## Begin Source extract

With Dr Séamus O’Shaughnessy,
Ussher Assistant Professor, Mechanical and Manufacturing Engineering,
Trinity College Dublin

Article by Dr Kate Smyth, Consultancy Officer, Trinity Research and Innovation

Photo from https://www.tcd.ie/mecheng/research/fluids-heat-transfer/projects/stove.php

Between the growing urgency of climate change and the influence of right-leaning political leaders such as Boris Johnson, Donald Trump and recently Brazil’s president Jair Bolsonaro – who has come under criticism for his management of the fires in the Amazon – it seems ever more urgent to have an acute focus on sustainability and on highlighting issues of global economic and social inequality.

It is part of the central role of universities to engage with these issues, which are some of the greatest challenges of our times. Research and academic consultancy work taking place at Trinity College Dublin can often make a positive effect in these areas.

One of Trinity’s strategies in contributing to this has been the recruitment of forty academics to become “Ussher Assistant Professors”, with the goal of achieving a greater impact on real-world political, social, and cultural issues.

One such Ussher Assistant Professor is Dr Séamus O’Shaughnessy, who began his role in September 2016, with a focus on Energy and Sustainable International Development. Dr O’Shaughnessy, whose background is in mechanical engineering, previously worked with expert engineering professor Dr Tony Robinson in projects to do with measuring heat transfer and forms of convection (when a fluid is heated, generating thermal energy).

## End Source extract
## Begin Material supplied

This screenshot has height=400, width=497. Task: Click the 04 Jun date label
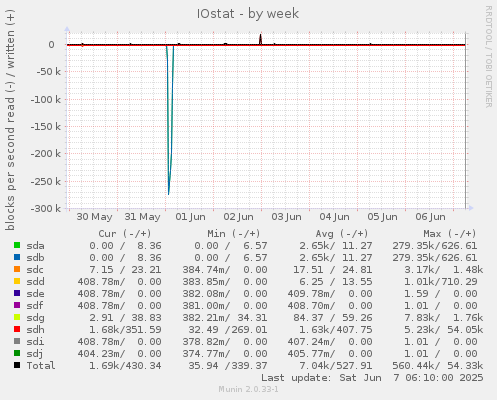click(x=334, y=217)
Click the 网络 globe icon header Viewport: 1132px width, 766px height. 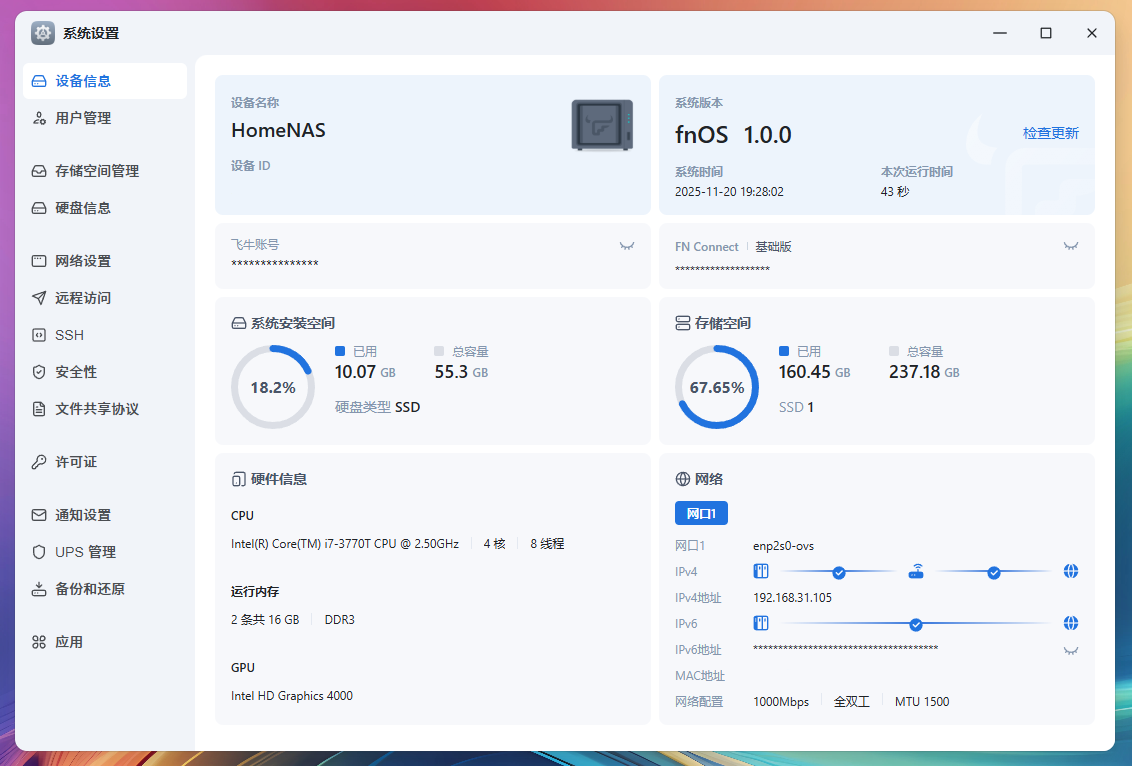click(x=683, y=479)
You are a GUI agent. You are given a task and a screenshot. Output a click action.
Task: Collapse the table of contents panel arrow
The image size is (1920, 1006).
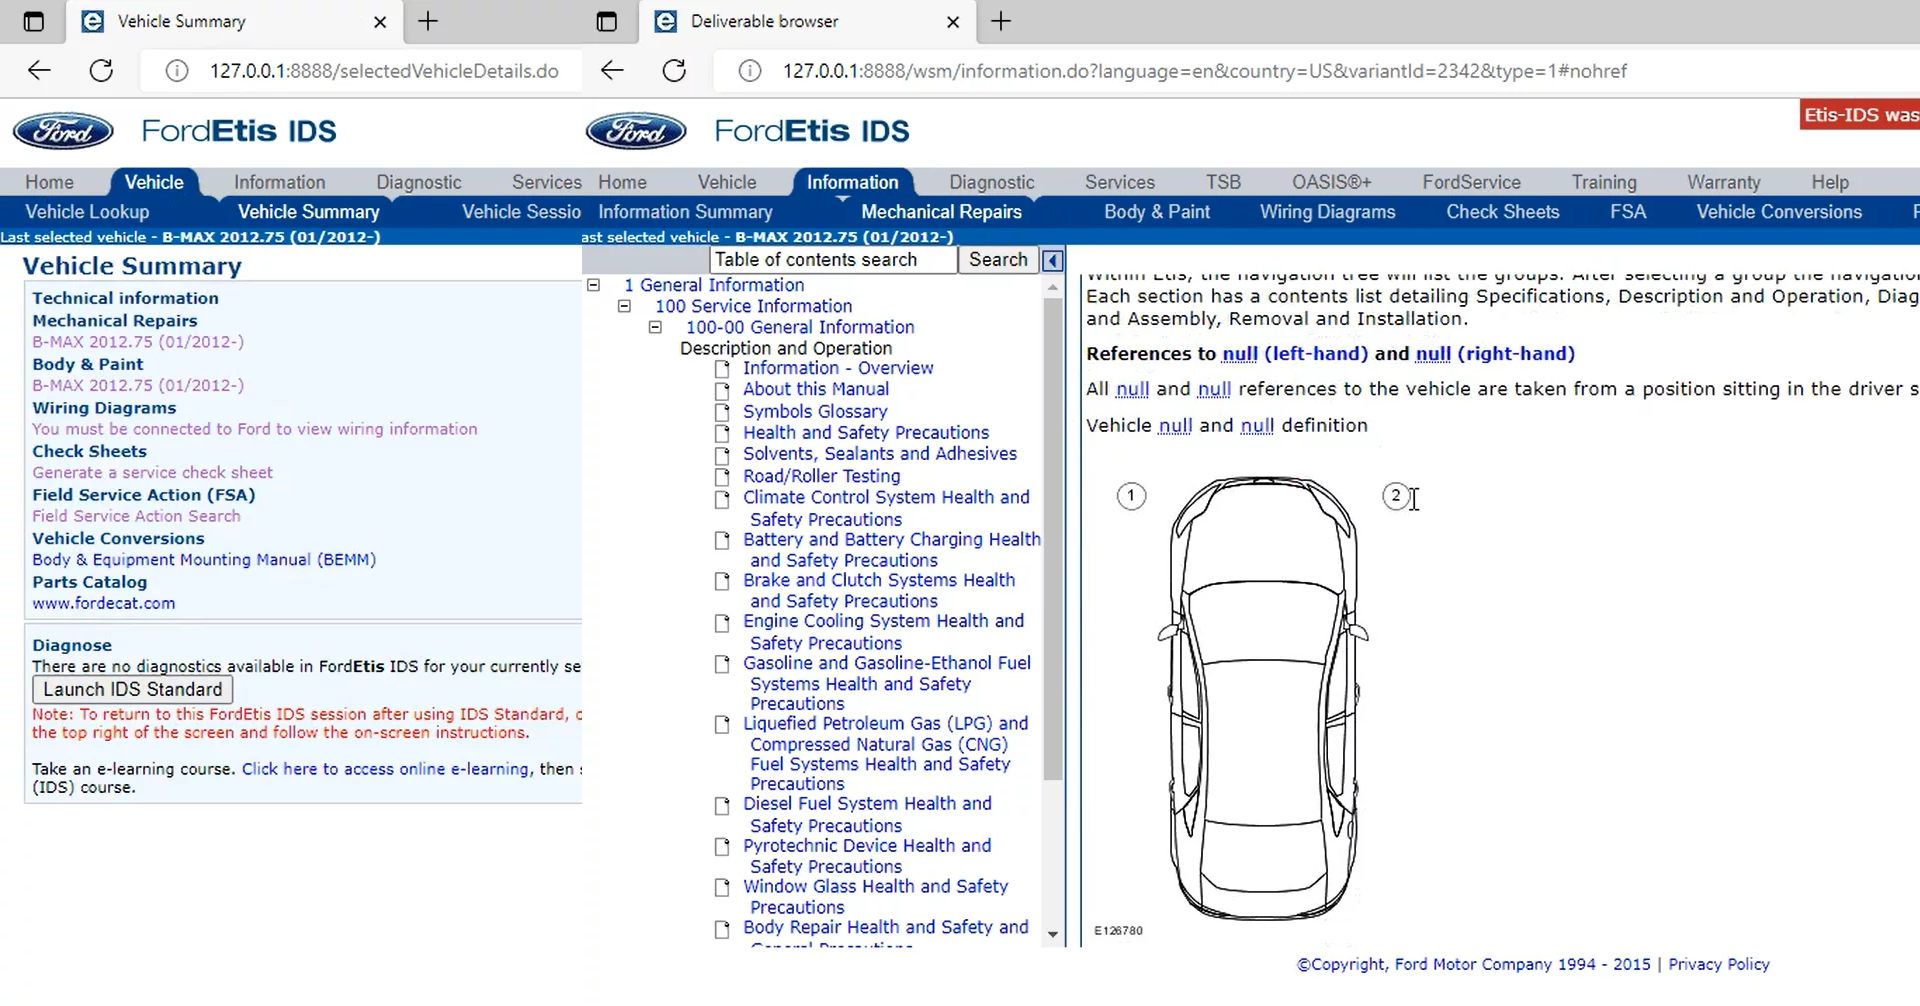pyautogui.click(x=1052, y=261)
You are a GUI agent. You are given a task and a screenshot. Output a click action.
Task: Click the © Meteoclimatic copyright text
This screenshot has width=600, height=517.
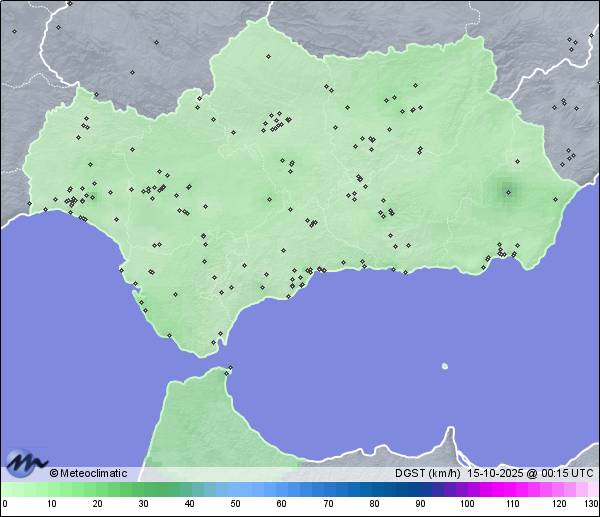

## End Material supplied

_Goal_
Write the next few paragraphs of the Trinity College Dublin article profiling Dr Séamus O’Shaughnessy, picking up after its final sentence.

_The result_
Dr O’Shaughnessy had previously been a Research Fellow at Trinity, and over time became more focussed on the crossover between engineering and sustainability. He has a research team that has been involved for several years in bringing off-grid electricity to communities in developing countries, by using the waste heat produced during cooking on stoves.

In 2015, Dr O’Shaughnessy and Dr Robinson worked on a project in Malawi, funded by Irish Aid and Concern Universal, which sought to install a device in cookstoves that could make enough electricity for helpful applications like powering a mobile phone charger, lights, and radios. An article was published on this in the Irish Times and a BBC video shared online gained 23 million views.

Photo from https://www.tcd.ie/mecheng/research/fluids-heat-transfer/projects/stove.php

On foot of this, in 2018 CO2Logic – a Belgian carbon-offsetting company which focuses on developing world contexts – sought out Dr O’Shaughnessy and invited him to engage in some consultancy work for a similar project in the North of Benin, Africa.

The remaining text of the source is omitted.